Yannick Jadot : Il y a des progrès réels dans les salles de cinéma les plus récentes. Mais on est encore loin du compte sur les salles plus anciennes. Sur la durée du quinquennat, nous veillerons à ce que toutes les salles soient réellement accessibles, en concertation avec les associations et la fédération nationale du cinéma français. 

Valérie Pécresse : L’accessibilité des personnes handicapées est un sujet de préoccupation permanent pour tous ceux qui luttent pour l’insertion sociale de nos concitoyens souffrant de handicap. Il faut donc veiller à ce que les exploitants respectent à la lettre les obligations de la loi de février 2005 imposant une accessibilité de tous dans les établissements recevant du public. Au-delà de l’accessibilité physique, il faut bien sûr garantir l’accessibilité dite « sensorielle » permettant sur un nombre de séances significatives, la projection de films en français sous titrés français pour les personnes malentendantes (en plus des boucles d’induction magnétique pour les personnes sourdes appareillées) et dans d’autres cas de figure, l’audio description comme le proposent désormais nombre de services de SVOD pour les personnes malvoyantes. L’Etat et les collectivités doivent continuer à être des soutiens de la modernisation des salles pour permettre toujours plus d’inclusion. 

Philippe Poutou : Comme pour tout le reste dans la société, trop peu de choses sont mises en place pour les personnes en situation de handicap. Il faudrait développer l’audio description, mettre systématiquement des sous titres… et bien évidemment aménager toutes les salles pour qu elles puissent être accessibles aux personnes à mobilité réduite. 
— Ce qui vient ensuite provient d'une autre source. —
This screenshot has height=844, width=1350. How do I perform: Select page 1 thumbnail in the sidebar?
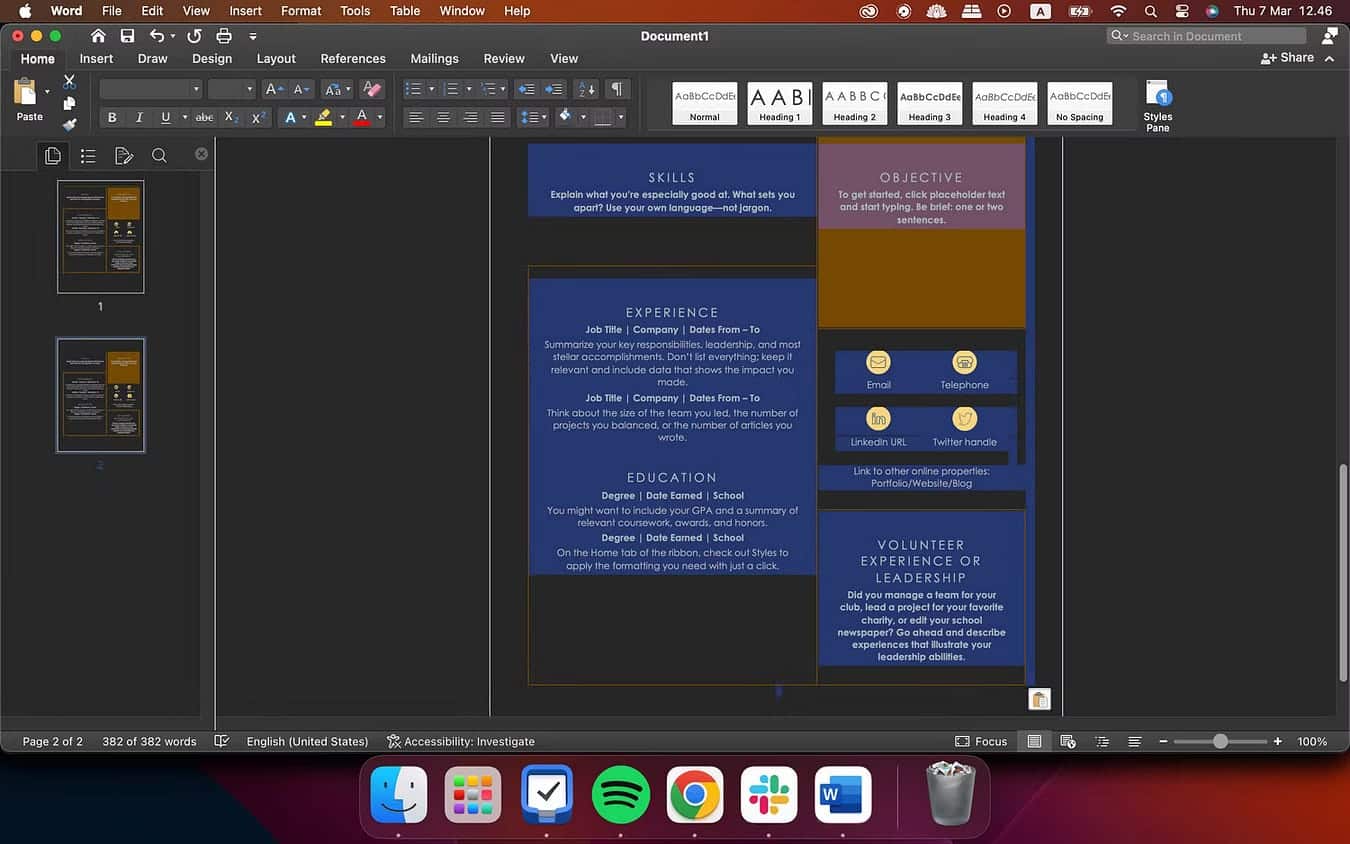[x=100, y=236]
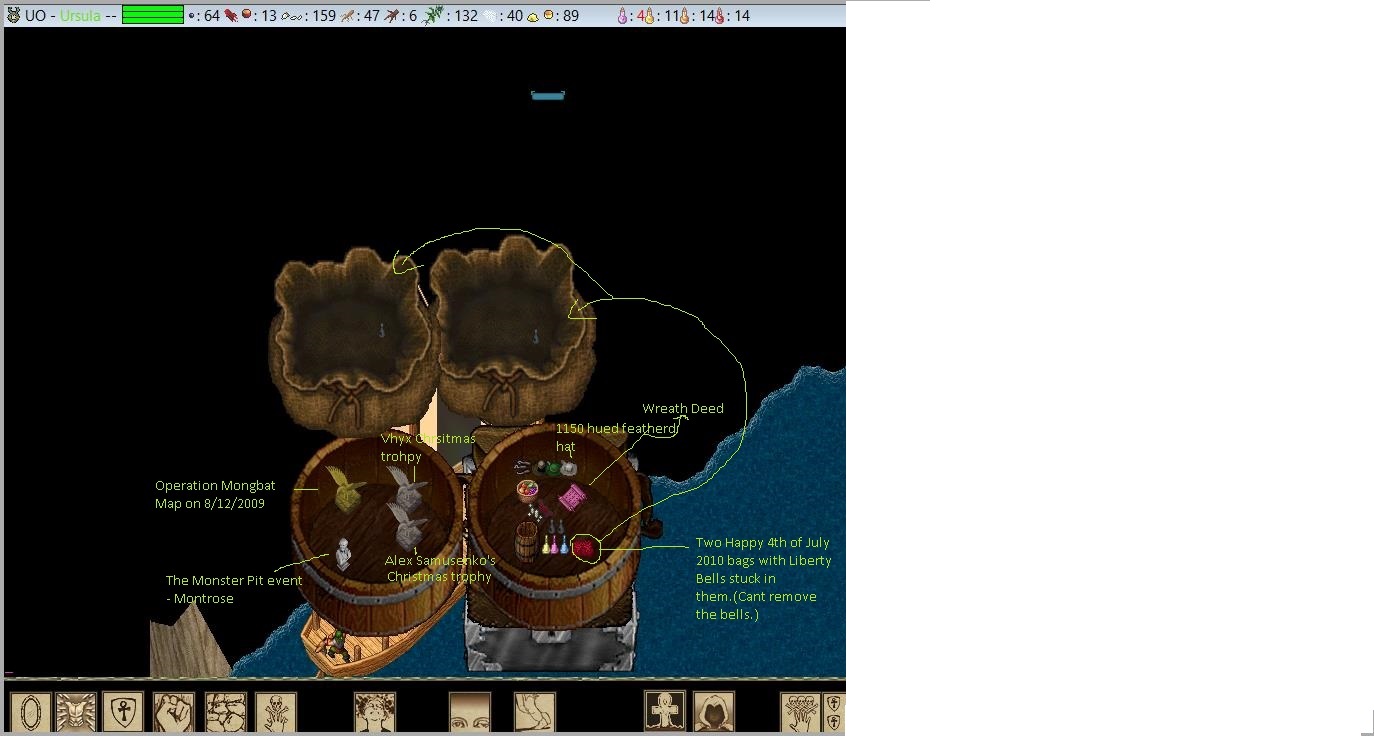
Task: Click the clenched fist ability icon
Action: pos(174,712)
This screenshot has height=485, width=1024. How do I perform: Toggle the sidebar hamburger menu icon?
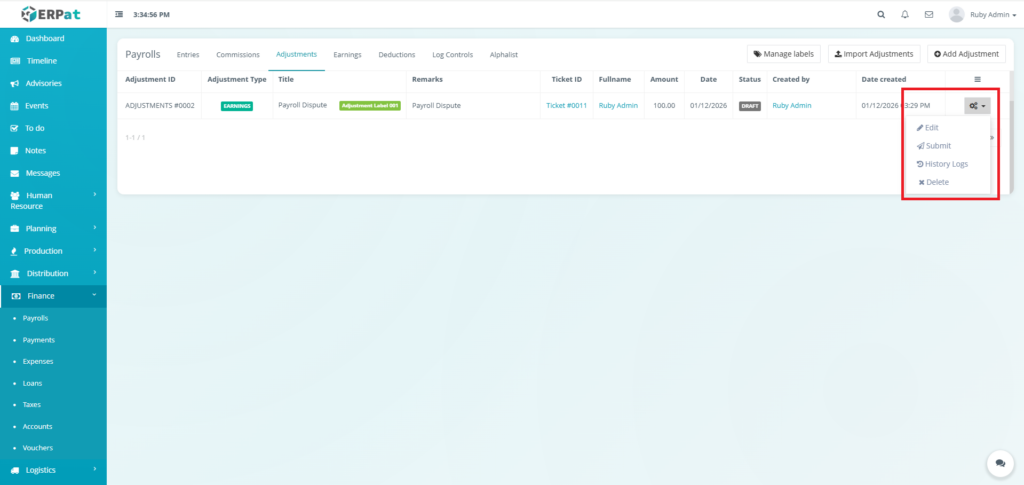(x=120, y=15)
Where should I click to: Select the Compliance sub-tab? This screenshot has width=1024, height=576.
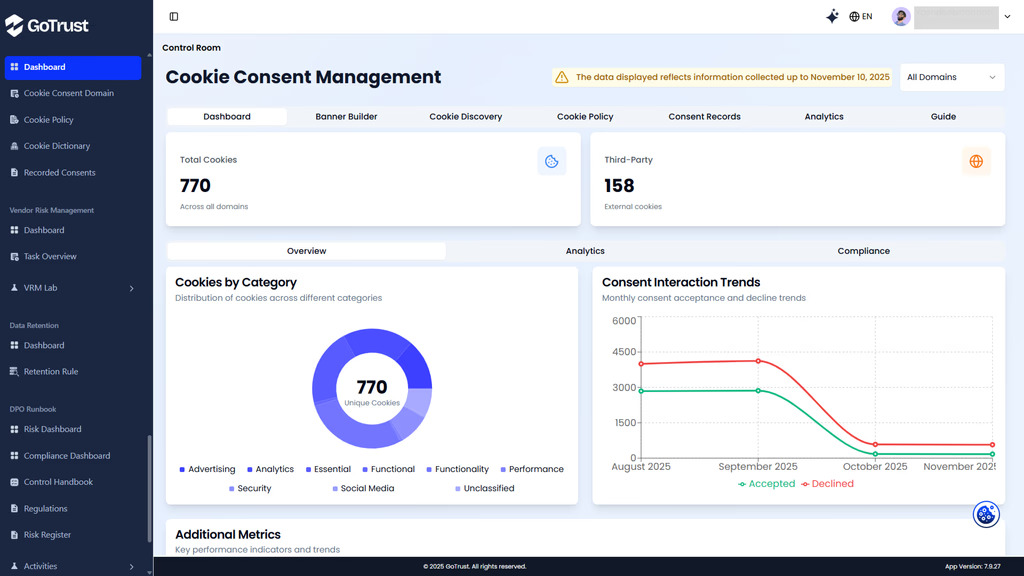[863, 251]
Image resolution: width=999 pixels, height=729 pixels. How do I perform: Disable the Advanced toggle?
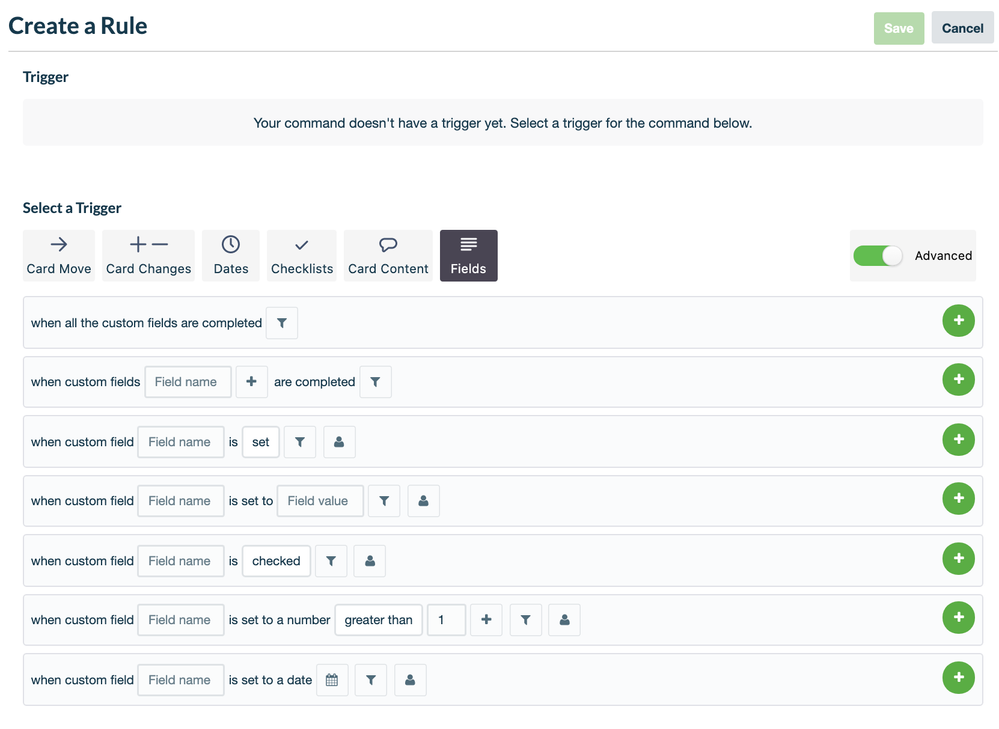pyautogui.click(x=878, y=255)
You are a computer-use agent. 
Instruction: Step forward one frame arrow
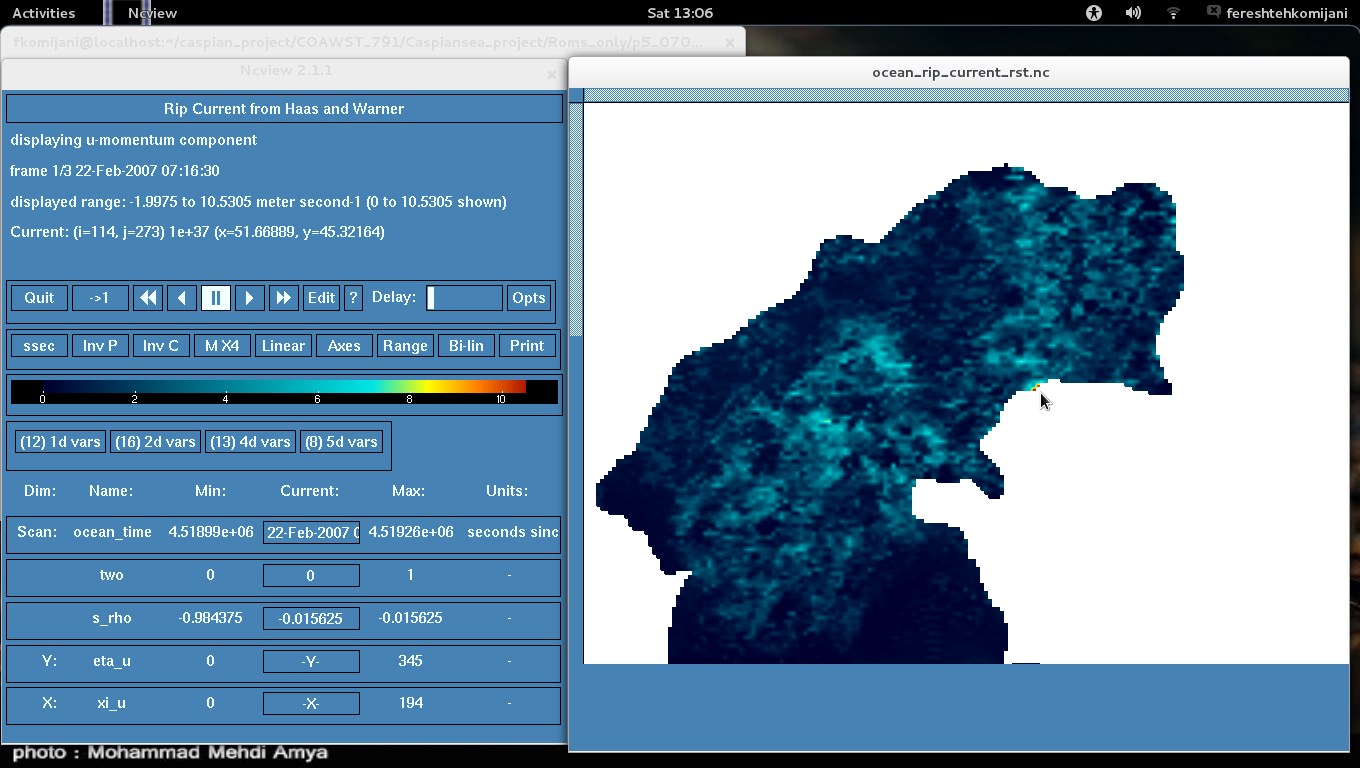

Nicolas Dupont-Aignan : L’accès à la culture doit être la même pour tous. C’est pourquoi, les cinémas doivent être accessibles pour les personnes handicapées d’abord par leurs infrastructures, mais aussi en sous-titrant davantage les films, y compris français. Il faut également mettre en place un référentiel national des réductions tarifaires ou gratuités, qui aujourd’hui restent à la discrétion de chaque structure culturelle.